I'm always veganizing recipes that I love...so...I'm working my way
through all of the amazing recipes in Julia Child's
Mastering the Art of French Cooking...
...making a Vegan Version of each one...... sometimes successfully - sometimes not...Recipe Count 551/524 (from Julie's count)...but really 629

Tuesday, June 23, 2015

BOUILLABAISE

...so this is basically the VEGAN SOUPE DE POISSON...with a bunch of pieces of fish in it...

...Julia says that you can make the production as 'dramatic' as you want...I love her enthusiasm...
...so for my chunks of fish/shellfish...I got some Sophies filets...and some vegan shrimp...I've had the vegan shrimp before...kind of 'straight up'...and it was a little bit weird...the texture was a bit too chewy...or something...anyway...just a bit weird...so I'm hoping for better things in this soup...
...so basically....you make the soupe de poisson...I used a strip of sushi nori for a sea-like flavor...texture didn't matter because it's strained...

★ ★ ★ ★

• _Exercise instructions_
Rewrite the paragraph of the bouillabaisse post that begins "so for my chunks of fish/shellfish" in shorter form, keeping its main facts. The items that come next play no part in this.

• _Data_
★ ★ ★ ★

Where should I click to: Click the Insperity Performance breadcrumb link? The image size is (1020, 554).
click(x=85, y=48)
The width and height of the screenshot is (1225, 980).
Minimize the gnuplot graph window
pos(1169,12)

★ ★ ★ ★

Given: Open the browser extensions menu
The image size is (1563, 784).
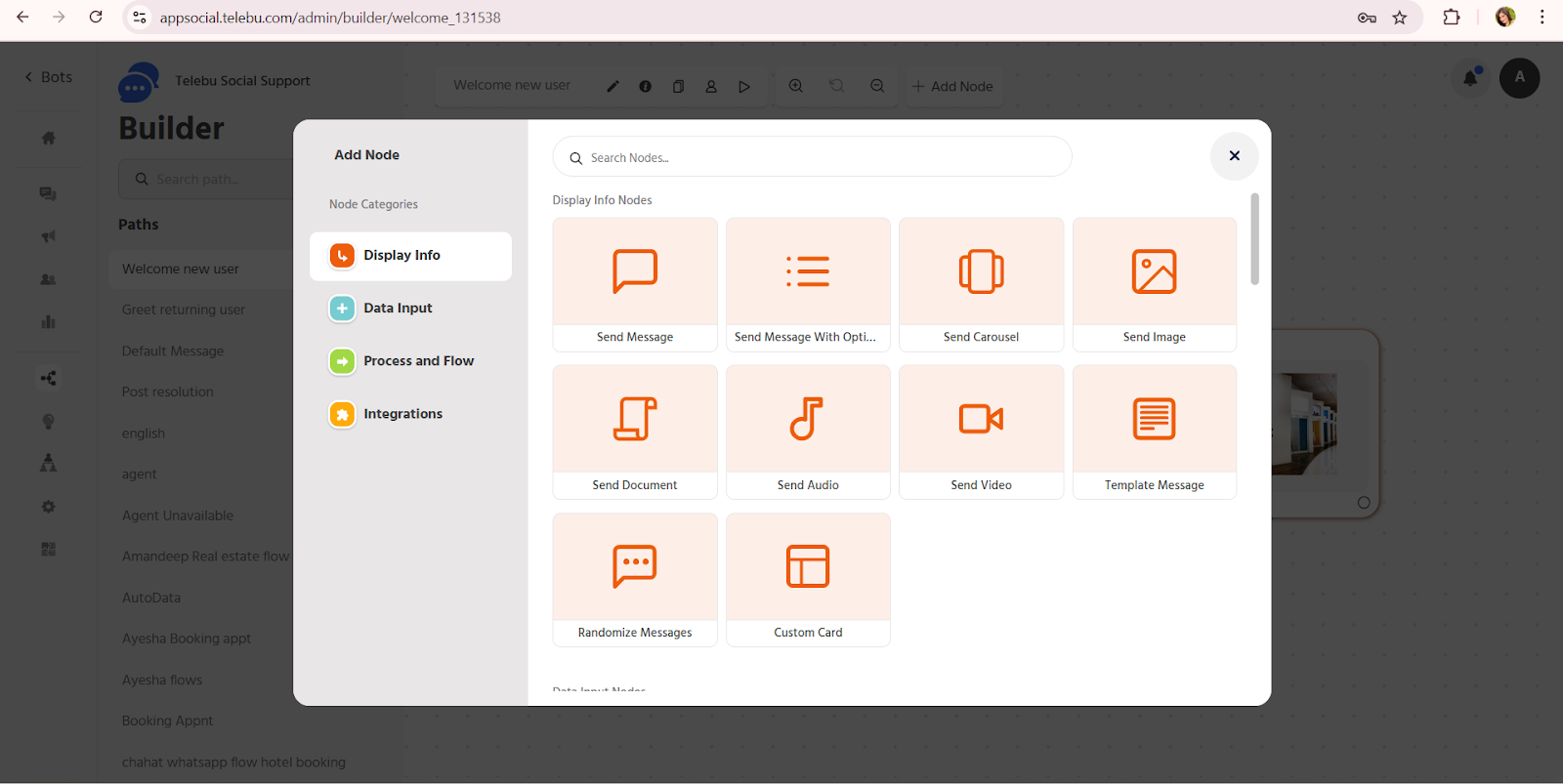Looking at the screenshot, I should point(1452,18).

★ ★ ★ ★

• _The response_
For the fish and shellfish pieces, the writer used Sophies filets and vegan shrimp. The vegan shrimp had seemed a little weird when eaten plain before, with a texture that was too chewy, so the writer hopes it works better in this soup.